Collection entries:

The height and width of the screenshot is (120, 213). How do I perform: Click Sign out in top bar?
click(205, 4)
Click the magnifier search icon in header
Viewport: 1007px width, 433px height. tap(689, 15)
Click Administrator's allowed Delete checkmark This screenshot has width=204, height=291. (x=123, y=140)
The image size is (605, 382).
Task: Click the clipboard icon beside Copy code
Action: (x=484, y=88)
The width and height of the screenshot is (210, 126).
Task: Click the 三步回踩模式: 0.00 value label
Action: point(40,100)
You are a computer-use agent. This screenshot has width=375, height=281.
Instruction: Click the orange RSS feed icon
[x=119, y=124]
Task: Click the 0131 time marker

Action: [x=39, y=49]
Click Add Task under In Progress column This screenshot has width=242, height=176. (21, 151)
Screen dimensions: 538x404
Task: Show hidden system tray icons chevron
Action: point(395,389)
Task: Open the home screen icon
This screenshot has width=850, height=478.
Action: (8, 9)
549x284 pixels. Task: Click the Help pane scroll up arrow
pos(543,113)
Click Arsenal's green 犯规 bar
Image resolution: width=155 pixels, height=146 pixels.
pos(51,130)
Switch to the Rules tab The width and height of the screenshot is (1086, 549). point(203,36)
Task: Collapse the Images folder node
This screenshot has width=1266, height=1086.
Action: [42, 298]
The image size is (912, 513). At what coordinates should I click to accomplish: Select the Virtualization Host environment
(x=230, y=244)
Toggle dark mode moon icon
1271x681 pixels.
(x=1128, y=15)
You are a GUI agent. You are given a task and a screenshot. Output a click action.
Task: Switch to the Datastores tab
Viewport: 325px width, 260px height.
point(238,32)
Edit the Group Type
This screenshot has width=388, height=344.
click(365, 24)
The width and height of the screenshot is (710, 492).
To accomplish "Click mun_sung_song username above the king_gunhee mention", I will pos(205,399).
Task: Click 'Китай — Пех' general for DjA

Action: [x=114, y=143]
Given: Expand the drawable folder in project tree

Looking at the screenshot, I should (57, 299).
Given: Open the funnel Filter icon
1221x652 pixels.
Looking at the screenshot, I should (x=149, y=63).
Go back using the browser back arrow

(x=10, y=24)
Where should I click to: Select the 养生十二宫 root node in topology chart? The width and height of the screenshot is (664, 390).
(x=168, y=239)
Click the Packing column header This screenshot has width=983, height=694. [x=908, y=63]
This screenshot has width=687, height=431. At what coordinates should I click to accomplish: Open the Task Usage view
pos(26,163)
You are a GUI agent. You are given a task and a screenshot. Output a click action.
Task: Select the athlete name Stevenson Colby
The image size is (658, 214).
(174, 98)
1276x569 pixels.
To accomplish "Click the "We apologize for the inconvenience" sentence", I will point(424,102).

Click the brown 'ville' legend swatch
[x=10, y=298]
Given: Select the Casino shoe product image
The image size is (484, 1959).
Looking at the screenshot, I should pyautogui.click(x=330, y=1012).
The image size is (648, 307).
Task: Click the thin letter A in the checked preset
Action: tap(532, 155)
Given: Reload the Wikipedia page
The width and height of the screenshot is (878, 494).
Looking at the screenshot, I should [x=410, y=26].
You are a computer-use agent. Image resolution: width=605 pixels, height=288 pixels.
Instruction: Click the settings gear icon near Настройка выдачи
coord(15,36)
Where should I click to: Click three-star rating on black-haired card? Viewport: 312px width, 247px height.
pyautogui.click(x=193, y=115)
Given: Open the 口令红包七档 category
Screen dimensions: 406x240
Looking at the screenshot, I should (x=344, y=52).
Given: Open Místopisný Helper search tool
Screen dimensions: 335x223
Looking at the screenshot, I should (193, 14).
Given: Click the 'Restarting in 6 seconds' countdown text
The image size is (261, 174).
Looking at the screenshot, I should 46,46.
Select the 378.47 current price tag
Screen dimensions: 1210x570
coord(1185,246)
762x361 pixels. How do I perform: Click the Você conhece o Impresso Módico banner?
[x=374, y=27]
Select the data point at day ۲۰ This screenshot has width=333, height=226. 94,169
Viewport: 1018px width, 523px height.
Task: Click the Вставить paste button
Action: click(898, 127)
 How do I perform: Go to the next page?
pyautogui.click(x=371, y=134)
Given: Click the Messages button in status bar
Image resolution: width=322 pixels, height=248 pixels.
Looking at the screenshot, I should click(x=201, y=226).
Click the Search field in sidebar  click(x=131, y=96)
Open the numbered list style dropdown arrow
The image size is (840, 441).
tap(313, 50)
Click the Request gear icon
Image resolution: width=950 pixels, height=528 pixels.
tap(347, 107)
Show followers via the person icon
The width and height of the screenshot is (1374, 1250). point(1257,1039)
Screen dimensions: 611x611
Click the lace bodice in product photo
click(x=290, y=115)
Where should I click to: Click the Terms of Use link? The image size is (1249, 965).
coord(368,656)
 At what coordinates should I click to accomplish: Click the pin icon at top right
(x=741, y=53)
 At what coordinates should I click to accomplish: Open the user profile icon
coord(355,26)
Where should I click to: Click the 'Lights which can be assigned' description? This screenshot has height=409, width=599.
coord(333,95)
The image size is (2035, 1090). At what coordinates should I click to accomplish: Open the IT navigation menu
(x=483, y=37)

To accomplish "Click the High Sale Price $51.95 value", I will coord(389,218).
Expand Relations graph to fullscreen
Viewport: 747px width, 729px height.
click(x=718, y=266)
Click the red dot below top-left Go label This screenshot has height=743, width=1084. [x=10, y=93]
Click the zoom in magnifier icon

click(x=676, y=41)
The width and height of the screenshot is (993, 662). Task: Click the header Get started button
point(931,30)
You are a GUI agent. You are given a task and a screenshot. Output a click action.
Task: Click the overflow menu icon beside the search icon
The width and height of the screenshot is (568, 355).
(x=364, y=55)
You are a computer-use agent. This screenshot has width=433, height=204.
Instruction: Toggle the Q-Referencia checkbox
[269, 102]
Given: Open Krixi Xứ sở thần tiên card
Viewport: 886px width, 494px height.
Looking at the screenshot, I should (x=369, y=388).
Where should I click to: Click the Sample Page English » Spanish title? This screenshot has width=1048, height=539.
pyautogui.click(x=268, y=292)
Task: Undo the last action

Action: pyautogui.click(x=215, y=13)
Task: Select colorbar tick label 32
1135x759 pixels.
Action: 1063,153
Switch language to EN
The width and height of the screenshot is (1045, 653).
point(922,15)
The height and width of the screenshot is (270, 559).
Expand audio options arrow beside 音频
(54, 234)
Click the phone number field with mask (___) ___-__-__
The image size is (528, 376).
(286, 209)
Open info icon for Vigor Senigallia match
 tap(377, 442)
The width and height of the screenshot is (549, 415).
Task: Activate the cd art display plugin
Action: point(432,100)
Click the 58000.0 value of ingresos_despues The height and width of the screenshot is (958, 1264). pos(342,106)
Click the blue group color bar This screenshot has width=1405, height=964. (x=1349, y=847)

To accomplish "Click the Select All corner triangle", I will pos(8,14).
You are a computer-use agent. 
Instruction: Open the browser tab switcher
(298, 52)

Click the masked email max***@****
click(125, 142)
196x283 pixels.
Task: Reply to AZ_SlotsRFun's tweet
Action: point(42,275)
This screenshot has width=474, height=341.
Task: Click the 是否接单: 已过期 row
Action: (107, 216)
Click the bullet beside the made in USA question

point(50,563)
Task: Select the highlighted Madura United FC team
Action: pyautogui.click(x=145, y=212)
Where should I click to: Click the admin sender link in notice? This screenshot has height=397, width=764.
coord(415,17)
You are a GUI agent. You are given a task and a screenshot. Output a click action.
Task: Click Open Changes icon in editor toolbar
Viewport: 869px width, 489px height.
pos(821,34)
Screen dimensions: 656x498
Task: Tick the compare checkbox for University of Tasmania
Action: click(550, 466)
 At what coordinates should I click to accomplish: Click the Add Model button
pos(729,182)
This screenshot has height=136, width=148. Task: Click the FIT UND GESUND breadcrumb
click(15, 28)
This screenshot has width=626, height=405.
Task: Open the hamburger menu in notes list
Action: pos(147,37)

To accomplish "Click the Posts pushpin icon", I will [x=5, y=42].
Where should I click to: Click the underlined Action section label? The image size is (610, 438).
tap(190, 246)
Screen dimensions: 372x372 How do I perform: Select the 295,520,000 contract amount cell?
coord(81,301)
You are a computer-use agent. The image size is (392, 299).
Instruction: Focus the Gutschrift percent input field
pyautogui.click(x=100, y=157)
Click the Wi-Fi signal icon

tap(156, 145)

— WHAT NEEDS TO BE DONE —
Repeat, word for word, the lines of the material from the line containing "Where should I click to: Select" up to and including the line containing "[x=10, y=298]".

— EXERCISE RESULT —
Where should I click to: Select the 养生十二宫 root node in topology chart? The width and height of the screenshot is (664, 390).
(x=168, y=239)
Click the Packing column header This screenshot has width=983, height=694. [x=908, y=63]
This screenshot has width=687, height=431. At what coordinates should I click to accomplish: Open the Task Usage view
pos(26,163)
You are a GUI agent. You are given a task and a screenshot. Output a click action.
Task: Select the athlete name Stevenson Colby
The image size is (658, 214).
(174, 98)
1276x569 pixels.
To accomplish "Click the "We apologize for the inconvenience" sentence", I will point(424,102).

Click the brown 'ville' legend swatch
[x=10, y=298]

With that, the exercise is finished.